§ **What is expected**
Collect each line of the records containing the string "agent".
□ □ □
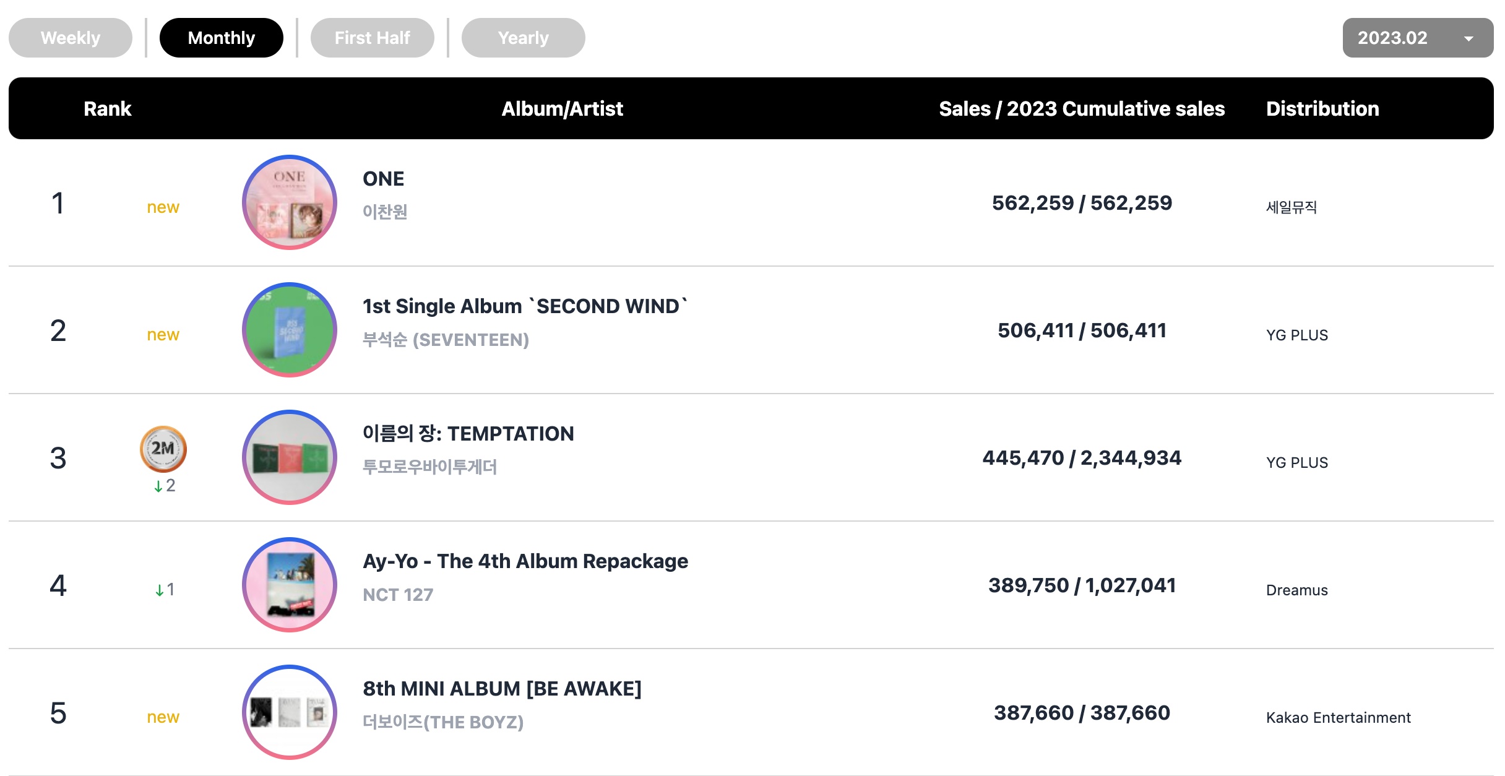Open the 8th MINI ALBUM [BE AWAKE] title
The height and width of the screenshot is (776, 1505).
[x=502, y=689]
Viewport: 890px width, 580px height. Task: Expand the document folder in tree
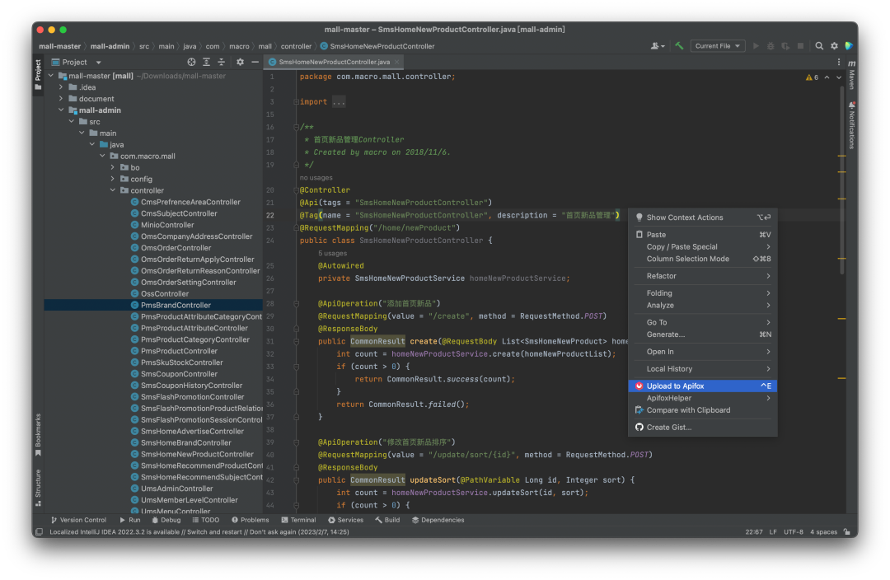click(x=61, y=99)
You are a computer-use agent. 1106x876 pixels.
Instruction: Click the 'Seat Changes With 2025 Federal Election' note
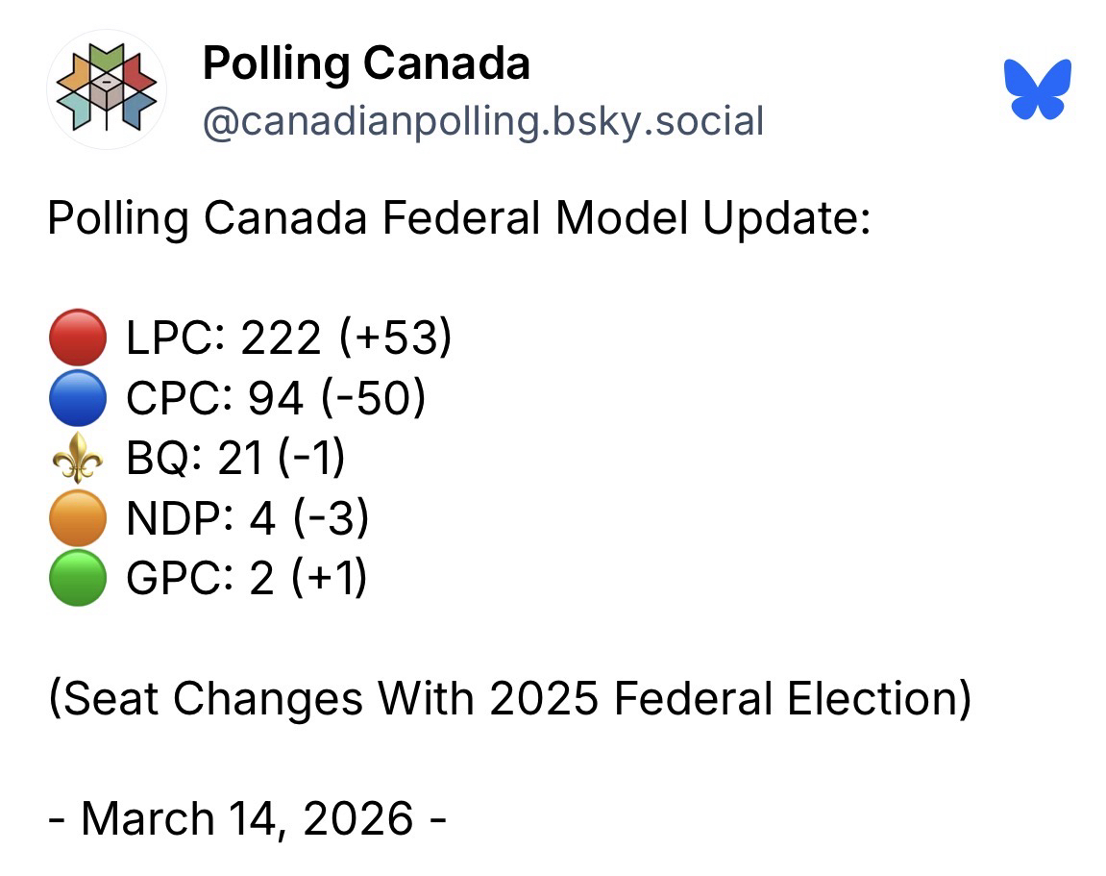click(x=509, y=699)
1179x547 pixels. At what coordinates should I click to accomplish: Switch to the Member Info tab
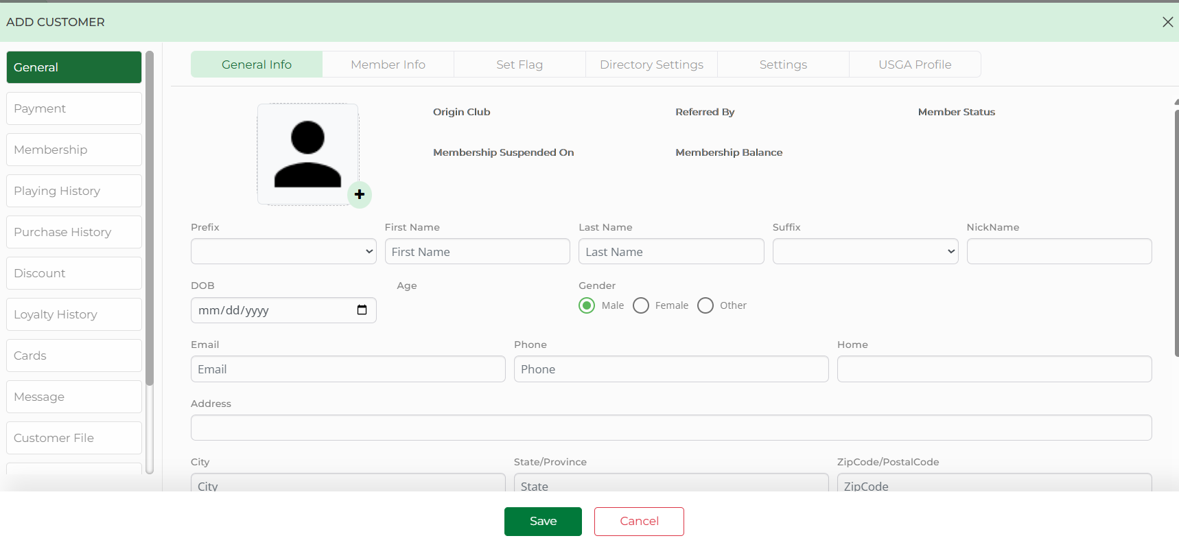click(x=388, y=65)

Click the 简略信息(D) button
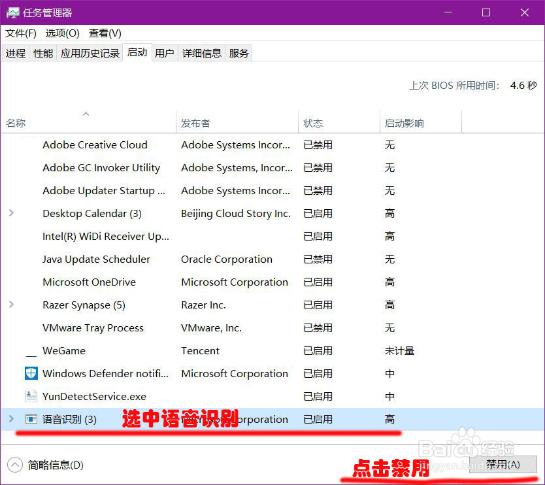click(46, 464)
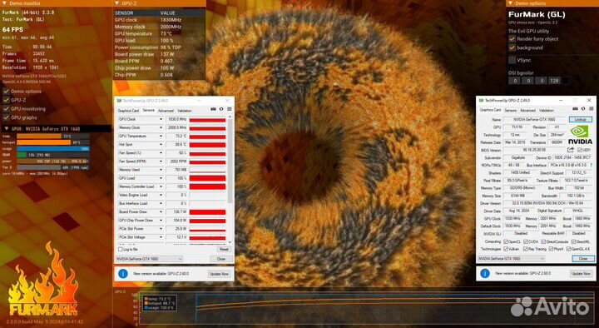
Task: Click the screenshot camera icon in Sensors GPU-Z window
Action: click(213, 109)
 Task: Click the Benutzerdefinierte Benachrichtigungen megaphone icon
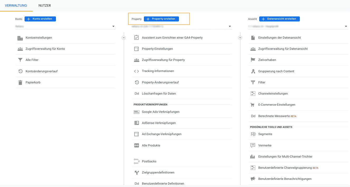tap(253, 179)
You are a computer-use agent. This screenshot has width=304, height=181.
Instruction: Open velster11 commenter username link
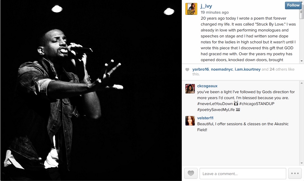pyautogui.click(x=205, y=118)
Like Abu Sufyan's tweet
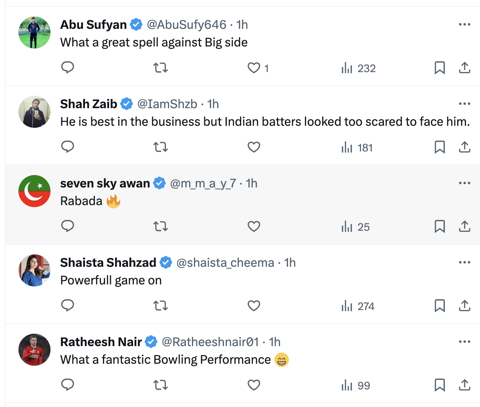Image resolution: width=480 pixels, height=407 pixels. click(x=254, y=68)
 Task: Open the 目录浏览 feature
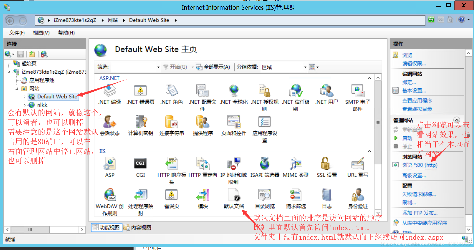(x=264, y=198)
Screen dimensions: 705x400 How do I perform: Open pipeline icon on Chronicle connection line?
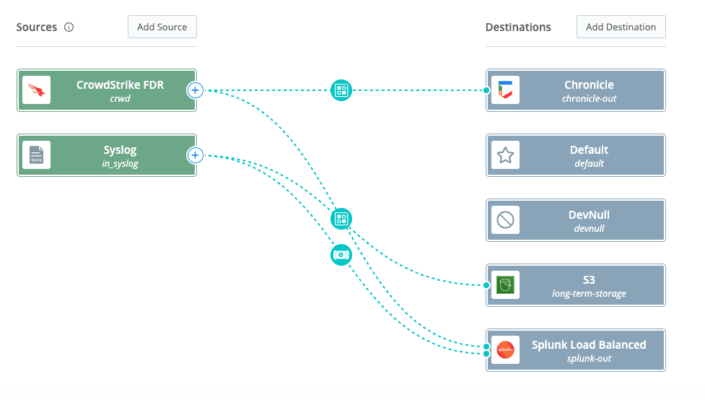[341, 90]
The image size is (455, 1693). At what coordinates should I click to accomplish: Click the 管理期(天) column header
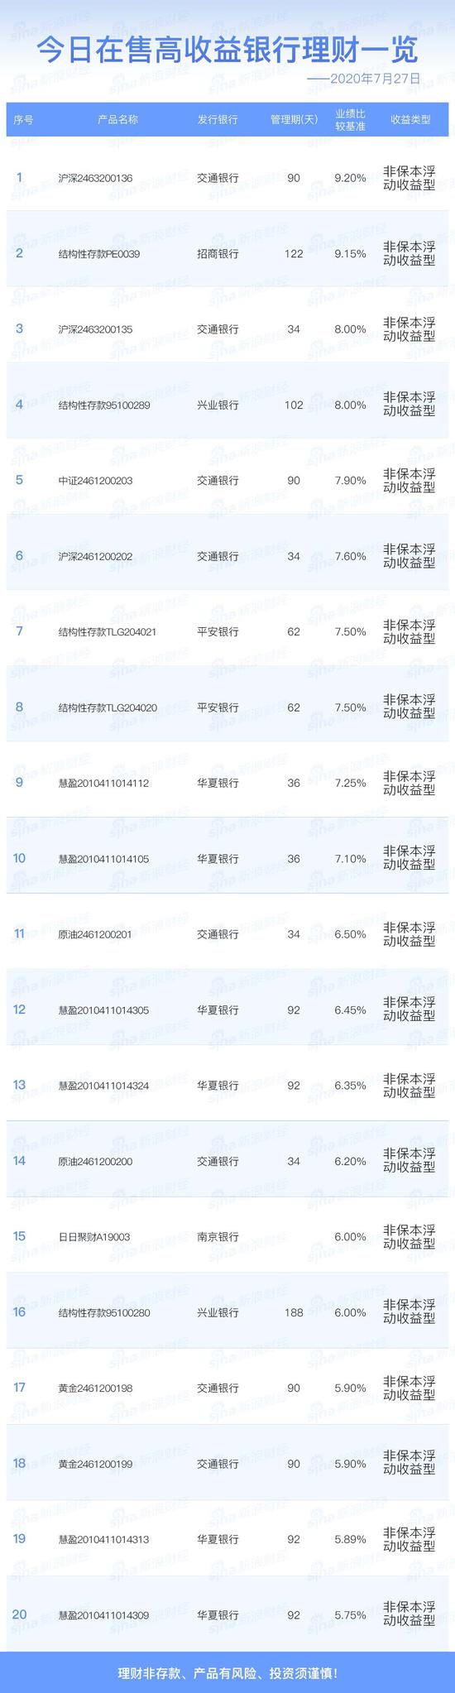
□ □ □
§ **Task output**
You are a computer-use agent. 1106x876 pixels.
You are a computer-use agent. This screenshot has width=304, height=181.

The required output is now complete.